TASK DESCRIPTION: Using the data beneath this instruction, retype only the lines from the one that contains "The height and" down to the one that contains "You are a computer-use agent.", both included, exactly as they appear.

Pixel coordinate grounding data:
-*-
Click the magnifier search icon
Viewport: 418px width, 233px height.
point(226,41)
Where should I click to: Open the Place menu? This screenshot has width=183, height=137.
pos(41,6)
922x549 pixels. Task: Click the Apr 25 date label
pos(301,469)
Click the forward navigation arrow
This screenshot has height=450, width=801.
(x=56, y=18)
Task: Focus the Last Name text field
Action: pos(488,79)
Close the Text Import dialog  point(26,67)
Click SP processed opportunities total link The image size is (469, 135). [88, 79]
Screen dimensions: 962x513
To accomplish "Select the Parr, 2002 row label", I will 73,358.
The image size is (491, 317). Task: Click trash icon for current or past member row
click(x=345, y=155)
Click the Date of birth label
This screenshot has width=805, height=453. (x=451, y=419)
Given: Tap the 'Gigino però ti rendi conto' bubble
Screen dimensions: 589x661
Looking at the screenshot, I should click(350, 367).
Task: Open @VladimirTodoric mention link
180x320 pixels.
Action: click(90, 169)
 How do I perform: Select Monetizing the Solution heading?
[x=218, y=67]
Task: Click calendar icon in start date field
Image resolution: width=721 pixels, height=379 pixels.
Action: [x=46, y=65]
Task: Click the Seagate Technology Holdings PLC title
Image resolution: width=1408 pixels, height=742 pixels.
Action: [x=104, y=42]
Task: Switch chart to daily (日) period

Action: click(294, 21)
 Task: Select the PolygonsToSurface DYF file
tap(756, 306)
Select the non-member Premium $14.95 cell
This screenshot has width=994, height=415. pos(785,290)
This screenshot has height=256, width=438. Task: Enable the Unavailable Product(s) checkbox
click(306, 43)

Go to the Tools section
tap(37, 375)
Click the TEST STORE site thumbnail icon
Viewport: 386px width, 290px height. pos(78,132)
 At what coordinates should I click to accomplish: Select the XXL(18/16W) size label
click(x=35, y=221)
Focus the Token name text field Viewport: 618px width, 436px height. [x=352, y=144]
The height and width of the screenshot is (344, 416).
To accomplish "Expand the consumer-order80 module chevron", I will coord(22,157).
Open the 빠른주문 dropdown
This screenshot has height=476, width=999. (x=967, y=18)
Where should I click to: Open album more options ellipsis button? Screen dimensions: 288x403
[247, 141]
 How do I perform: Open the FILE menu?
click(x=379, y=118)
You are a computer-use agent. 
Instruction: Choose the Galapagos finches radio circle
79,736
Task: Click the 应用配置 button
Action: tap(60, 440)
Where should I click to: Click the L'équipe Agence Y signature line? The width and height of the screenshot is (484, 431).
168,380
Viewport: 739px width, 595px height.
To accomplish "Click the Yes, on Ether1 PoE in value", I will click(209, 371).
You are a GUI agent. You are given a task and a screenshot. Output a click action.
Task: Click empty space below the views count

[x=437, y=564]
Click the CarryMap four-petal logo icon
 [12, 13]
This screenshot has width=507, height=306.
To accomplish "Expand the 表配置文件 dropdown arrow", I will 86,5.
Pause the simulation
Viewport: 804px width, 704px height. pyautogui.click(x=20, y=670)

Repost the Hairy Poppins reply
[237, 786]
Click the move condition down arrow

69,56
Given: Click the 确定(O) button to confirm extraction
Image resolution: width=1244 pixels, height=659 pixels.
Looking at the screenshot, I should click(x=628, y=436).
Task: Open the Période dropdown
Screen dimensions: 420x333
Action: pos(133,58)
-*-
RESPONSE AREA:
The height and width of the screenshot is (344, 416).
To accomplish "Expand the consumer-order80 module chevron", I will coord(22,157).
Open the 빠른주문 dropdown
This screenshot has height=476, width=999. (x=967, y=18)
Where should I click to: Open album more options ellipsis button? Screen dimensions: 288x403
[247, 141]
 How do I perform: Open the FILE menu?
click(x=379, y=118)
You are a computer-use agent. 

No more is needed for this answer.